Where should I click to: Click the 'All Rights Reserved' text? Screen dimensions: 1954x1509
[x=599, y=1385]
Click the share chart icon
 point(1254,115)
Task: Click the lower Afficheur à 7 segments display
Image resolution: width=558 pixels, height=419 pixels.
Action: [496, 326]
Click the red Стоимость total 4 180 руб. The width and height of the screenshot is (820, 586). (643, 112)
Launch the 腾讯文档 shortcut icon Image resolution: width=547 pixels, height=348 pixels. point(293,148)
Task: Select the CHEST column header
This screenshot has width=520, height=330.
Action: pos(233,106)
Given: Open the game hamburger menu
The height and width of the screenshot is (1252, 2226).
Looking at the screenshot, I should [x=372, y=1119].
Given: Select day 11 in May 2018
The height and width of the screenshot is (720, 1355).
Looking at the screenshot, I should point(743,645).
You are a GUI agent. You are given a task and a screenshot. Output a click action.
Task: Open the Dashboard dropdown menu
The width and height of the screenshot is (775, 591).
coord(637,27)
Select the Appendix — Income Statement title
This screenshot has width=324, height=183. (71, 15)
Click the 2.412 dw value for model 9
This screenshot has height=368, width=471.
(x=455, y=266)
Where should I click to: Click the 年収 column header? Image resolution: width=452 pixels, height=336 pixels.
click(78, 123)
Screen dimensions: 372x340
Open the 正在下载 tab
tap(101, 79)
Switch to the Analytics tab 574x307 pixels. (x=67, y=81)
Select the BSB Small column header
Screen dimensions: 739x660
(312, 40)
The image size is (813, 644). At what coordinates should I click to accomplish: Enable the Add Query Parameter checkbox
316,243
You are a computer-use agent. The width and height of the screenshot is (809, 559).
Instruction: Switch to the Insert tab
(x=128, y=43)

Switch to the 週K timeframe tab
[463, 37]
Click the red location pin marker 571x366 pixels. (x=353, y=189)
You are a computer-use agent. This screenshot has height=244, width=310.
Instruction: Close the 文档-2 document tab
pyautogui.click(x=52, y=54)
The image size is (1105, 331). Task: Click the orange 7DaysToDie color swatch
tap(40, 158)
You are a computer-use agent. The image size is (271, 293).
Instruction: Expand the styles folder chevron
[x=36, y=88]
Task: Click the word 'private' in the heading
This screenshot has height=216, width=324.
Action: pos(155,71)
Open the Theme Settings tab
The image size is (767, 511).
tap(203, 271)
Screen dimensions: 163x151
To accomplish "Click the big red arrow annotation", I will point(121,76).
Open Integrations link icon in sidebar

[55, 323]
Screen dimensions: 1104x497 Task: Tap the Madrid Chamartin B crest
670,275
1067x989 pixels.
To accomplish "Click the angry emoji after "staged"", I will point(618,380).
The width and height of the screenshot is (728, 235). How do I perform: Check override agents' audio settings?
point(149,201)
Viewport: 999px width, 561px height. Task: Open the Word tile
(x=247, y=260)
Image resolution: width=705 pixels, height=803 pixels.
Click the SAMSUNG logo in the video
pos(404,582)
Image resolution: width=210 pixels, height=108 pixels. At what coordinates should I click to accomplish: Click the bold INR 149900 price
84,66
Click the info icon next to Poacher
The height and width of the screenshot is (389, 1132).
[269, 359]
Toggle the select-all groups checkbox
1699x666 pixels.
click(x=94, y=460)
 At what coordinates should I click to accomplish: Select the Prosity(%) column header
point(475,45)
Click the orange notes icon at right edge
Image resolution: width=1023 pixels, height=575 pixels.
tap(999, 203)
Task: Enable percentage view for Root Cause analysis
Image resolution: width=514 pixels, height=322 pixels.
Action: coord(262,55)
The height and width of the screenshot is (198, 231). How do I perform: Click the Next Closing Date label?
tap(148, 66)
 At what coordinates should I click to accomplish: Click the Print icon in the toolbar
- - - - -
## EXERCISE DETAILS
Rewrite the entries above, changing every "column header" to "column heading" and keeping everything else the same.

## OUTPUT OF THE TASK
Where should I click to: Click the 'All Rights Reserved' text? Screen dimensions: 1954x1509
[x=599, y=1385]
Click the share chart icon
 point(1254,115)
Task: Click the lower Afficheur à 7 segments display
Image resolution: width=558 pixels, height=419 pixels.
Action: [496, 326]
Click the red Стоимость total 4 180 руб. The width and height of the screenshot is (820, 586). (643, 112)
Launch the 腾讯文档 shortcut icon Image resolution: width=547 pixels, height=348 pixels. point(293,148)
Task: Select the CHEST column heading
This screenshot has width=520, height=330.
Action: pos(233,106)
Given: Open the game hamburger menu
The height and width of the screenshot is (1252, 2226).
Looking at the screenshot, I should [x=372, y=1119].
Given: Select day 11 in May 2018
The height and width of the screenshot is (720, 1355).
Looking at the screenshot, I should point(743,645).
You are a GUI agent. You are given a task and a screenshot. Output a click action.
Task: Open the Dashboard dropdown menu
The width and height of the screenshot is (775, 591).
coord(637,27)
Select the Appendix — Income Statement title
This screenshot has width=324, height=183. (71, 15)
Click the 2.412 dw value for model 9
This screenshot has height=368, width=471.
(x=455, y=266)
Where should I click to: Click the 年収 column heading? Image resolution: width=452 pixels, height=336 pixels.
click(78, 123)
Screen dimensions: 372x340
Open the 正在下载 tab
tap(101, 79)
Switch to the Analytics tab 574x307 pixels. (x=67, y=81)
Select the BSB Small column heading
Screen dimensions: 739x660
(312, 40)
The image size is (813, 644). At what coordinates should I click to accomplish: Enable the Add Query Parameter checkbox
316,243
You are a computer-use agent. The width and height of the screenshot is (809, 559).
Instruction: Switch to the Insert tab
(x=128, y=43)

Switch to the 週K timeframe tab
[463, 37]
Click the red location pin marker 571x366 pixels. (x=353, y=189)
You are a computer-use agent. This screenshot has height=244, width=310.
Instruction: Close the 文档-2 document tab
pyautogui.click(x=52, y=54)
The image size is (1105, 331). Task: Click the orange 7DaysToDie color swatch
tap(40, 158)
You are a computer-use agent. The image size is (271, 293).
Instruction: Expand the styles folder chevron
[x=36, y=88]
Task: Click the word 'private' in the heading
This screenshot has height=216, width=324.
Action: pos(155,71)
Open the Theme Settings tab
The image size is (767, 511).
tap(203, 271)
Screen dimensions: 163x151
To accomplish "Click the big red arrow annotation", I will point(121,76).
Open Integrations link icon in sidebar

[55, 323]
Screen dimensions: 1104x497 Task: Tap the Madrid Chamartin B crest
670,275
1067x989 pixels.
To accomplish "Click the angry emoji after "staged"", I will point(618,380).
The width and height of the screenshot is (728, 235). How do I perform: Check override agents' audio settings?
point(149,201)
Viewport: 999px width, 561px height. Task: Open the Word tile
(x=247, y=260)
Image resolution: width=705 pixels, height=803 pixels.
Click the SAMSUNG logo in the video
pos(404,582)
Image resolution: width=210 pixels, height=108 pixels. At what coordinates should I click to accomplish: Click the bold INR 149900 price
84,66
Click the info icon next to Poacher
The height and width of the screenshot is (389, 1132).
[269, 359]
Toggle the select-all groups checkbox
1699x666 pixels.
click(x=94, y=460)
 At what coordinates should I click to accomplish: Select the Prosity(%) column heading
point(475,45)
Click the orange notes icon at right edge
Image resolution: width=1023 pixels, height=575 pixels.
tap(999, 203)
Task: Enable percentage view for Root Cause analysis
Image resolution: width=514 pixels, height=322 pixels.
Action: coord(262,55)
The height and width of the screenshot is (198, 231). How do I perform: Click the Next Closing Date label?
tap(148, 66)
 At what coordinates should I click to accomplish: Click the Print icon in the toolbar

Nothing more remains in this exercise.